→ **WORK ORDER**
Only the lines from the beginning of the data through the one with "Click the Idade Gestacional section heading" belong in the answer, each retyped exactly, with pictures left out.

→ **LISTED RECORDS**
+ + +

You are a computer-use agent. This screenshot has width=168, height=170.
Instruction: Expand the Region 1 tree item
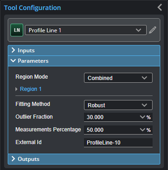point(16,89)
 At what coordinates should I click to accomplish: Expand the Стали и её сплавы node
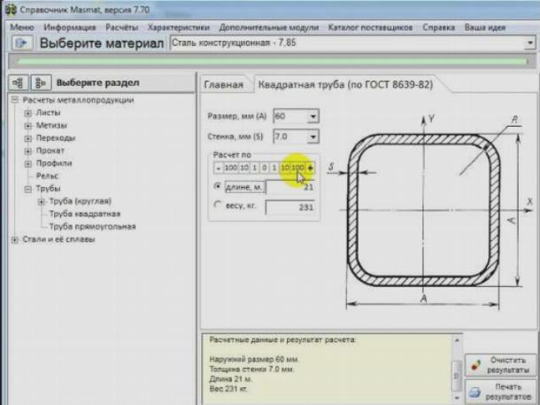(14, 239)
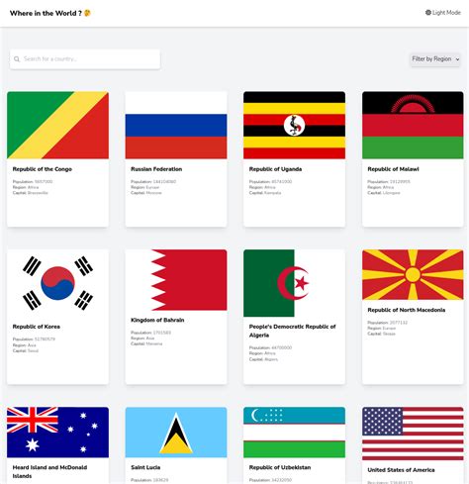Image resolution: width=469 pixels, height=484 pixels.
Task: Select the Republic of Korea flag
Action: tap(57, 283)
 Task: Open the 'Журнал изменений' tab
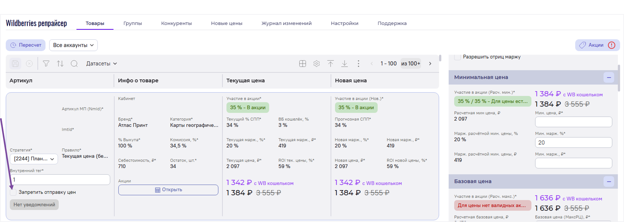(286, 23)
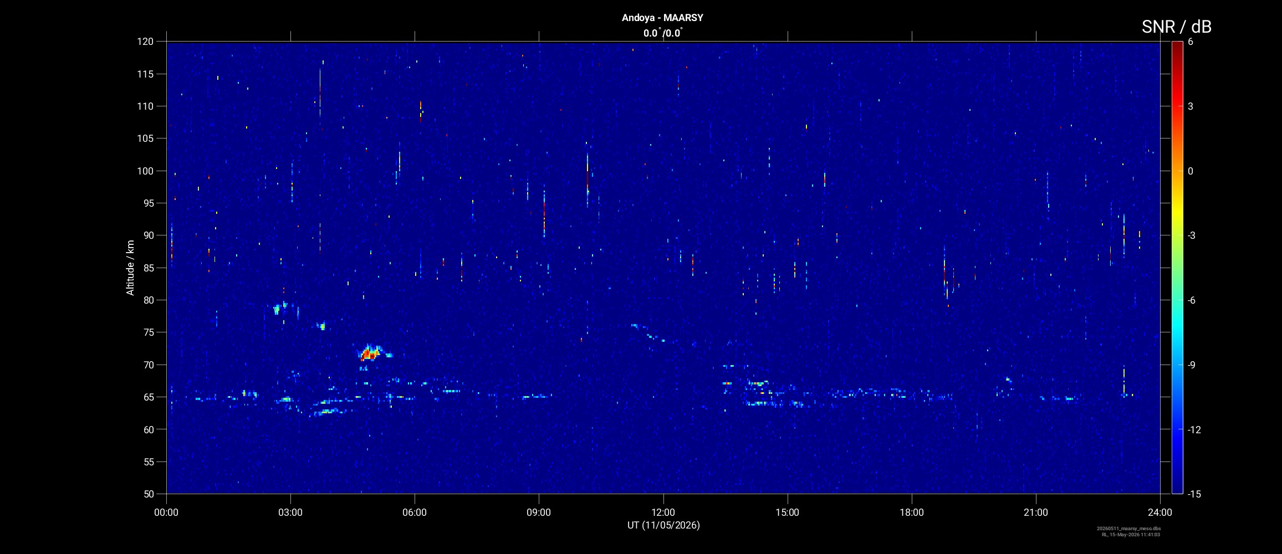Click the -15 label at colorbar bottom
Screen dimensions: 1282x554
(1194, 494)
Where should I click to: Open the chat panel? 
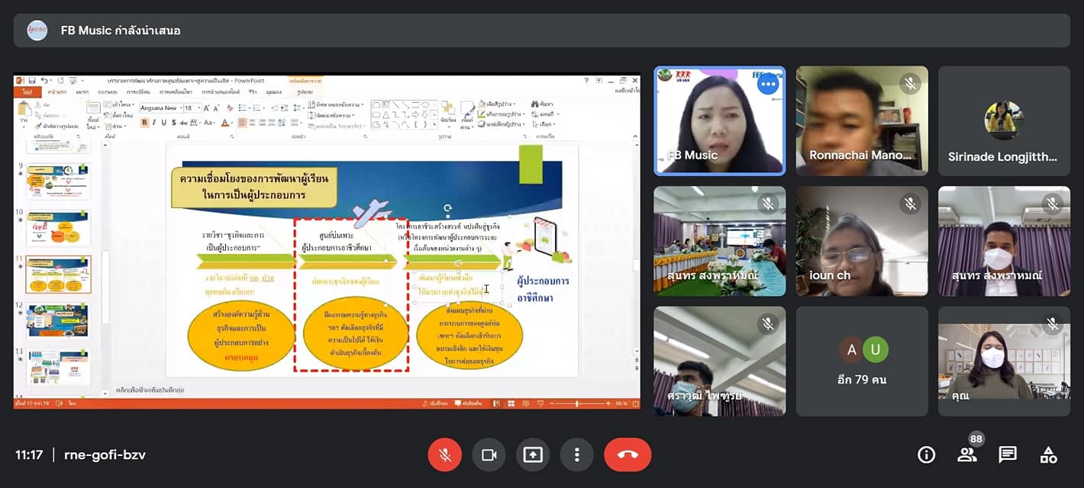click(x=1008, y=455)
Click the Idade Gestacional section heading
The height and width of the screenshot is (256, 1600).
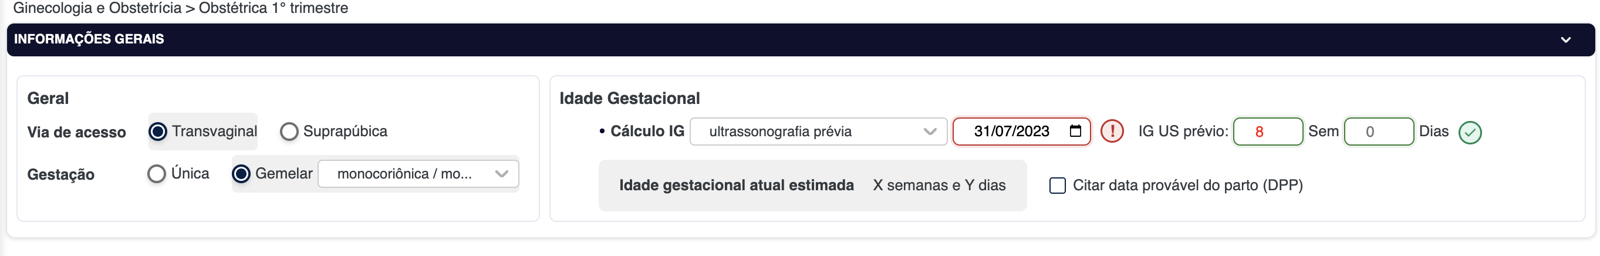(x=629, y=98)
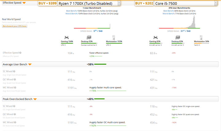Image resolution: width=221 pixels, height=131 pixels.
Task: Click the Desktop monitor icon under Ryzen 7 1700X
Action: pos(89,38)
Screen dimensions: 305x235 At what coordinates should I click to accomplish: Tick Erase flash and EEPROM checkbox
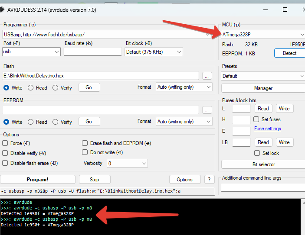click(85, 143)
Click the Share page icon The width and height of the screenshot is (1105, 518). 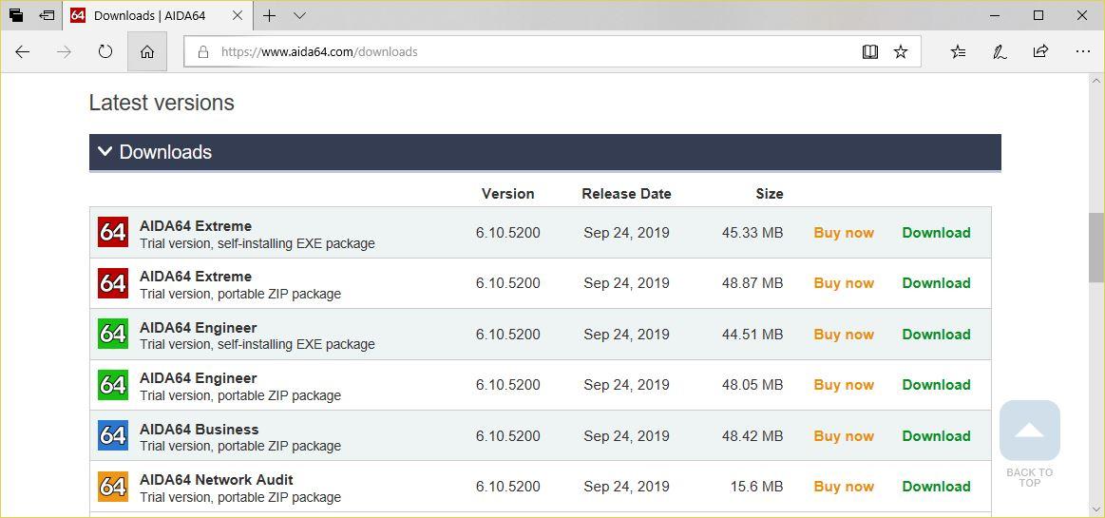pyautogui.click(x=1041, y=51)

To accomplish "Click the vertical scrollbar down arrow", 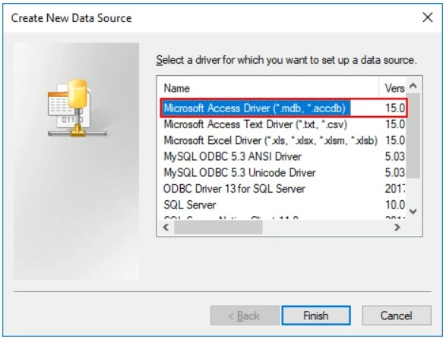I will click(x=413, y=212).
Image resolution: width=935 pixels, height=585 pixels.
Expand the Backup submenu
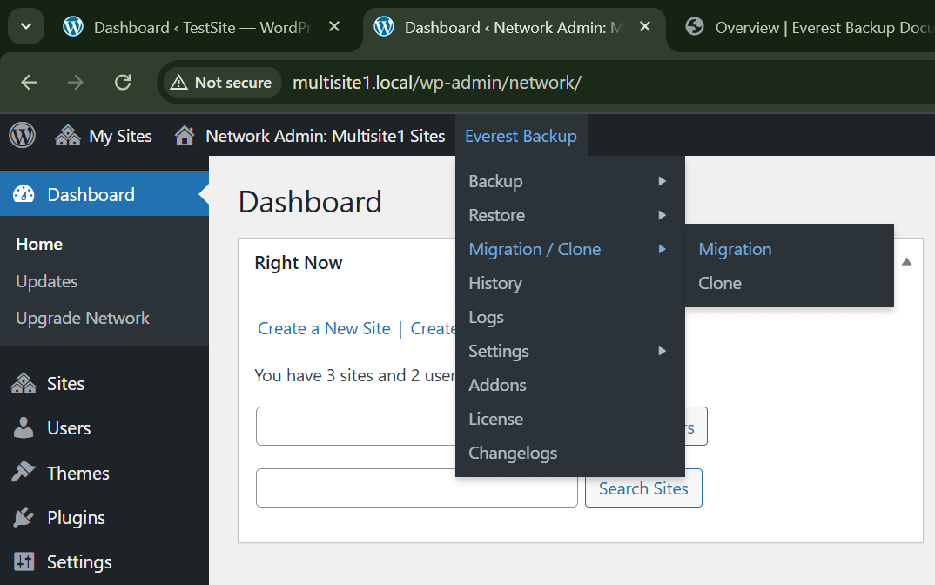point(495,181)

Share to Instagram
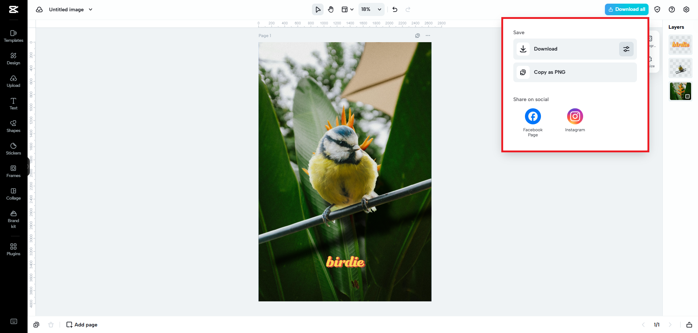tap(575, 117)
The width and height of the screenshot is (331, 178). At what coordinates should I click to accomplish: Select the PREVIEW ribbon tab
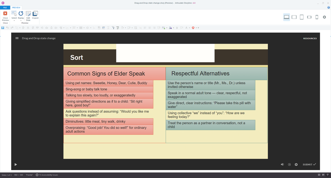(x=16, y=7)

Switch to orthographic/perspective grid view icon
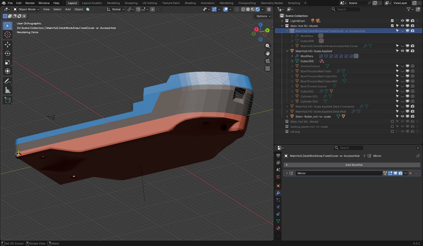[x=268, y=68]

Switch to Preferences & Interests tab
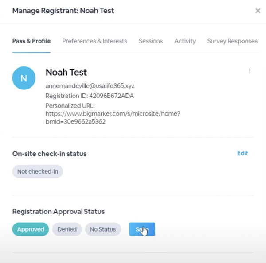(x=95, y=41)
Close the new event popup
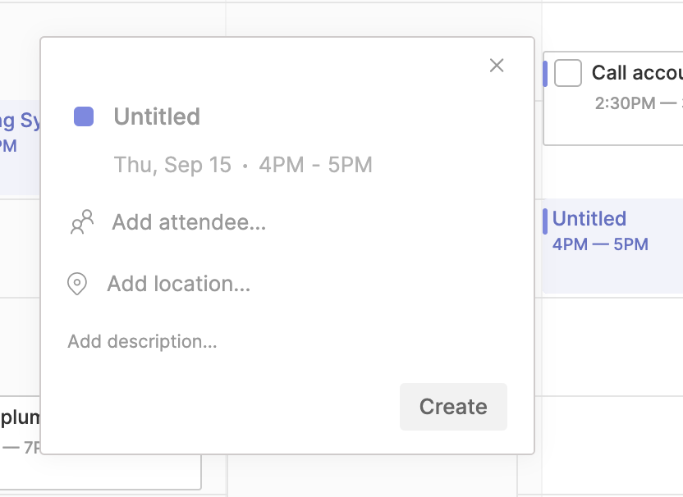The width and height of the screenshot is (683, 497). pyautogui.click(x=497, y=66)
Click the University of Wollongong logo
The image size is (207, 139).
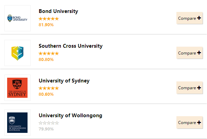[17, 122]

+ + +

→ **RESPONSE AREA**
You are a computer-use agent. This screenshot has width=168, height=170.
Instruction: Expand the Region 1 tree item
point(16,89)
 At what coordinates should I click to accomplish: Expand the Стали и её сплавы node
(14, 239)
Image resolution: width=469 pixels, height=484 pixels.
Task: Select the Republic of Korea flag
Action: tap(57, 283)
 Task: Open the 'Журнал изменений' tab
(286, 23)
Click the -15 label at colorbar bottom
Screen dimensions: 1282x554
(1194, 494)
Where should I click to: Open the chat panel? 
click(x=1008, y=455)
Click the Idade Gestacional section heading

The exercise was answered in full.